Если все же говорить о восточнославянском язычестве в целом, то в VIII—IX вв. оно состояло из напластований различных эпох религиозного творчества. Наиболее древняя религиозная идея населяла мир добрыми и злыми духами, вездесущими и могущественными, хотя довольно-таки аморфными, и стремилась узнать их волю и задобрить молениями и жертвоприношениями. Автор «Слова об идолах»[535] — сочинения, относящегося к XI — XII вв., — засвидетельствовал, что восточные славяне «клали требы упырям и берегиням». Эти существа и были, по-видимому, олицетворениями двух противоположных начал — злого и доброго. Их архаичность подчеркнута неопределенностью внешнего обличья. Эманация зла происходила от упырей, но сама злая сила была бесформенна и невидима. Ею была пронизана вся природа — не только предмет в целом, но и его часть: зло таилось, например, как «в дереве», так и «в листе, и корени, и в ветвии». Переносчиками зла служили «семьдесят семь ветров», полуденных и полуночных. Отсюда — предельная конкретность заговоров и оберегов, направленная на то, чтобы посредством магического перечисления пресечь все возможные пути вредоносного воздействия[536]. Упырями становились главным образом чужаки, иноплеменники — например, убитые враги, но также и умершие изгои — преступники, изгнанные из племени или рода. Писатель XVI в. Максим Грек сообщает, что в случае природного бедствия (весенних заморозков и т. п.) крестьяне сообща стремились обуздать и обезвредить расходившихся упырей, для чего «извергали» их из могилы или пронзали «колием». Вредоносными мертвяками были и навьи, к которым причислялись все неестественно умершие — «убитые, заблудившиеся, с дерева падшие», самоубийцы и т. д.
Жители Полоцка прячутся от навий в свои дома (миниатюра Радзивилловской летописи)

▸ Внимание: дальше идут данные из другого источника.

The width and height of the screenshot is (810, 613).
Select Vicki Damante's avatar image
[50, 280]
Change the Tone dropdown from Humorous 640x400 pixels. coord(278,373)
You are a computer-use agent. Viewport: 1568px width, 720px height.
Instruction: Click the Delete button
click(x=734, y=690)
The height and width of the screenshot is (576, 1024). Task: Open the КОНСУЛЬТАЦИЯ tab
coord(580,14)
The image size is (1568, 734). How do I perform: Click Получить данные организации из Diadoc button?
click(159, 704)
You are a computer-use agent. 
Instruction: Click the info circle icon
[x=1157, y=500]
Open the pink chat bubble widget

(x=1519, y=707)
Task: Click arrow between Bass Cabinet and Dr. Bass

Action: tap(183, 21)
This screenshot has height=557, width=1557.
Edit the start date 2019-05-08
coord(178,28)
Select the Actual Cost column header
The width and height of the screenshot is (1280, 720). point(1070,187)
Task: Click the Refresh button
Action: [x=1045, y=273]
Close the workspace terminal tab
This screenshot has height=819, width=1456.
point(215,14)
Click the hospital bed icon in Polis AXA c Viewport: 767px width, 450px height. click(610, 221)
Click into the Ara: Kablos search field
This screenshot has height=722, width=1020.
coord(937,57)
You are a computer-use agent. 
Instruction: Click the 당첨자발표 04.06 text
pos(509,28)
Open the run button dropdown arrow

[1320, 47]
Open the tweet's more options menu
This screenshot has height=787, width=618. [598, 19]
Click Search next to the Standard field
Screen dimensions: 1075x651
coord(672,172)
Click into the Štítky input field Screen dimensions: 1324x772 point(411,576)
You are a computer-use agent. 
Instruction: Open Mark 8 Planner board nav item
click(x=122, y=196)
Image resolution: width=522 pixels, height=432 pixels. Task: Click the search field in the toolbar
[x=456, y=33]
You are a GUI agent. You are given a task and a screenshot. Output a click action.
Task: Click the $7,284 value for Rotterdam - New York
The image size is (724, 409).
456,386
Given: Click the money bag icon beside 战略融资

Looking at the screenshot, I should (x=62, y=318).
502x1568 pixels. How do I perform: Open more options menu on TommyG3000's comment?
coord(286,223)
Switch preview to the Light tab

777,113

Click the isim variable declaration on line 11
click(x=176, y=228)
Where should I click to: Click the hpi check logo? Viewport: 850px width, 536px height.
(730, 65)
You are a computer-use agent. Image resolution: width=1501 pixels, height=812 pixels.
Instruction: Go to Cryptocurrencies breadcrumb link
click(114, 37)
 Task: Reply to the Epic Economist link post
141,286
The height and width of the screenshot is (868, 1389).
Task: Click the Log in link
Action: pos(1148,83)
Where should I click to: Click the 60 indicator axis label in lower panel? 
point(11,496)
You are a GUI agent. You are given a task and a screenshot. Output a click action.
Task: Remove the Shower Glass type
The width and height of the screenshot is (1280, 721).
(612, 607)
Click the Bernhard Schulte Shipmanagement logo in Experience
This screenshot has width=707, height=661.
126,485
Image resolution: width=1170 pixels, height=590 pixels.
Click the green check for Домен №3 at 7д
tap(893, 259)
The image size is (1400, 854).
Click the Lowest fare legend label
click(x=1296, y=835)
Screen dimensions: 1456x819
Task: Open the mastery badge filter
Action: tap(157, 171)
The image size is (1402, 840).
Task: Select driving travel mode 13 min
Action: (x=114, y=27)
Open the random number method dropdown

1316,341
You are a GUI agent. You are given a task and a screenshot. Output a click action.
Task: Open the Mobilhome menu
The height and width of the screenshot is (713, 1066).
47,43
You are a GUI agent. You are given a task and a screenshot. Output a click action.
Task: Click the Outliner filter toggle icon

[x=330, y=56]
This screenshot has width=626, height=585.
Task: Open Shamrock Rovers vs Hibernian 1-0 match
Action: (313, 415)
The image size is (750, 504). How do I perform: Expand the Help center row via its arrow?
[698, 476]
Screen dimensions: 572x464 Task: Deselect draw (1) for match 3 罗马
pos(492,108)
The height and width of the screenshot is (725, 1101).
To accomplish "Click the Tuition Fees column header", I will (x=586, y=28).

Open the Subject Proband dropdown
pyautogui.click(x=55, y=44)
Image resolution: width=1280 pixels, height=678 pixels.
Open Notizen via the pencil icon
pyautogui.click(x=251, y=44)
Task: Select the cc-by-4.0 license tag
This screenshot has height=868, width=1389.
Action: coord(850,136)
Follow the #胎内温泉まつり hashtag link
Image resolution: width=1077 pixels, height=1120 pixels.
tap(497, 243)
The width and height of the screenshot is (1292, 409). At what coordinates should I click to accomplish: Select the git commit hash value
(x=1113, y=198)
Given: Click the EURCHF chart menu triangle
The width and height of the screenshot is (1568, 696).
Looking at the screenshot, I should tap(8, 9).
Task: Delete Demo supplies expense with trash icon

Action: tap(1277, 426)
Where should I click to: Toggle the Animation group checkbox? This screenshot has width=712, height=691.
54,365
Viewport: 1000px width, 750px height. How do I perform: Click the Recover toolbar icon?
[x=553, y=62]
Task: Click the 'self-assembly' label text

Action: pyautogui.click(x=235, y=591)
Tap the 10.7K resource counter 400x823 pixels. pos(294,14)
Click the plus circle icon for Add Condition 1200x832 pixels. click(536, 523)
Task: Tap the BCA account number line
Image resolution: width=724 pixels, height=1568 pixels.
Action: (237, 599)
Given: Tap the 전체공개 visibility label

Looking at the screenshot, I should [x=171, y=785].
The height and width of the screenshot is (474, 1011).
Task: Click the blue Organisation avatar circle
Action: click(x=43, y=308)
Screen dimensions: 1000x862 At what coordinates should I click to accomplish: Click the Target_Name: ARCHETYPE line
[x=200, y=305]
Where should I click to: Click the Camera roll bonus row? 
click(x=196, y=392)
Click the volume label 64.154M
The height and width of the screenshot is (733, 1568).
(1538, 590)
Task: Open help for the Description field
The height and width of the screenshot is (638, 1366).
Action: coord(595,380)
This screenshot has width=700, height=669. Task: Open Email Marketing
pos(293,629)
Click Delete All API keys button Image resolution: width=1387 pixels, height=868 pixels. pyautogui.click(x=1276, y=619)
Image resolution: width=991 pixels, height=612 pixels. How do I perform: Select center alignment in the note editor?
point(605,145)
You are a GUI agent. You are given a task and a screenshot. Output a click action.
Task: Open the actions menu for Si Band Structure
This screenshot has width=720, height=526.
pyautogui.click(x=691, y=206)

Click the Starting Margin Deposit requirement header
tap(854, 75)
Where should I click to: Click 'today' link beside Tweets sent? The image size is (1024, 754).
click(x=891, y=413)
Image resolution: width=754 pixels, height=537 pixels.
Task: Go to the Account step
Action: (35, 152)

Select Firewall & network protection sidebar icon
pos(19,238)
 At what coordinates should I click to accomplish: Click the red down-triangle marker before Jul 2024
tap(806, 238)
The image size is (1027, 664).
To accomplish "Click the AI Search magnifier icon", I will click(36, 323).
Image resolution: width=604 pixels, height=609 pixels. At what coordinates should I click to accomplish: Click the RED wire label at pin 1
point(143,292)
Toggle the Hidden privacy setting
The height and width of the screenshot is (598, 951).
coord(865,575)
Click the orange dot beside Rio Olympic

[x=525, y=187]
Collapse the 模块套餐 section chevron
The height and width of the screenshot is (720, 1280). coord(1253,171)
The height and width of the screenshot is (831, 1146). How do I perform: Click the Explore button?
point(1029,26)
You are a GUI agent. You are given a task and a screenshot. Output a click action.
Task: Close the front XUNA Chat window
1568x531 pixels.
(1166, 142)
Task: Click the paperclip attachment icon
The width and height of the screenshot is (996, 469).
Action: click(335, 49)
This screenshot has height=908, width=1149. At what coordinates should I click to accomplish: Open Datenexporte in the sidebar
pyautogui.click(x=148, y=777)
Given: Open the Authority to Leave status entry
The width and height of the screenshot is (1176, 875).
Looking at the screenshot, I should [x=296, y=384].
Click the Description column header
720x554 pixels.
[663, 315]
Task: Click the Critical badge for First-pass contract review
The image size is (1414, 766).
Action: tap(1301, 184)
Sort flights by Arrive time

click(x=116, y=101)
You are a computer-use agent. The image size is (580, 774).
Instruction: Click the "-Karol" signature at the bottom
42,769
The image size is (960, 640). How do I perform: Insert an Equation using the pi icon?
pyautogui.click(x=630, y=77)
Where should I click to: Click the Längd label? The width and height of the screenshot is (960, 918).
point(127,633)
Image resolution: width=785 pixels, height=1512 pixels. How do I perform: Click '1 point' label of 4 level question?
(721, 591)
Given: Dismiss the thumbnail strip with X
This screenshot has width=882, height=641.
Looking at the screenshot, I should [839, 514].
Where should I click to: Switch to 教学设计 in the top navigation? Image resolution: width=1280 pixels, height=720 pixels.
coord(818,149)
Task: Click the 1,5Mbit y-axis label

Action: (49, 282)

Доброе начало, помимо берегинь, было представлено духами предков, родоначальников — чуров (или щуров, пращуров). Их важнейшее охранительное значение для родичей запечатлелось на долгие века в заклинательной формуле: чур меня! — то есть храни меня, пращур. Кроме того, славянский чур, подобно римскому божеству Терму, являлся сберегателем родовых полей и границ — эту его функцию донесло до нас слово «чересчур», выражающее нарушение меры, границы.
Повесть временных лет сохранила одну черту погребального обряда восточных славян, позволяющую понять возникновение этого слова. Наши предки имели обычай ставить сосуд с прахом сожженного покойника на придорожном столбе у распутья, который служил межевым знаком соседних родовых владений. Потому-то перекресток еще долгое время спустя считался на Руси опасным местом: здесь родич некогда оказывался на границе охраняемого благодетельным чуром родного поля, переступив которую он попадал на чужбину, во враждебный мир, где правили родовые божества соседей, угрожавшие дерзкому чужаку всяким лихом. Почитание предка-чура переносилось не только на его душу, но и на прах, благодаря чему культ предка включался в аграрный культ плодородия. Постепенное ослабление родовых связей приводило к тому, что наряду с родовым чуром все большее почитание выпадало на долю домового — хранителя не целого рода, а отдельного дома, то есть семейного божка.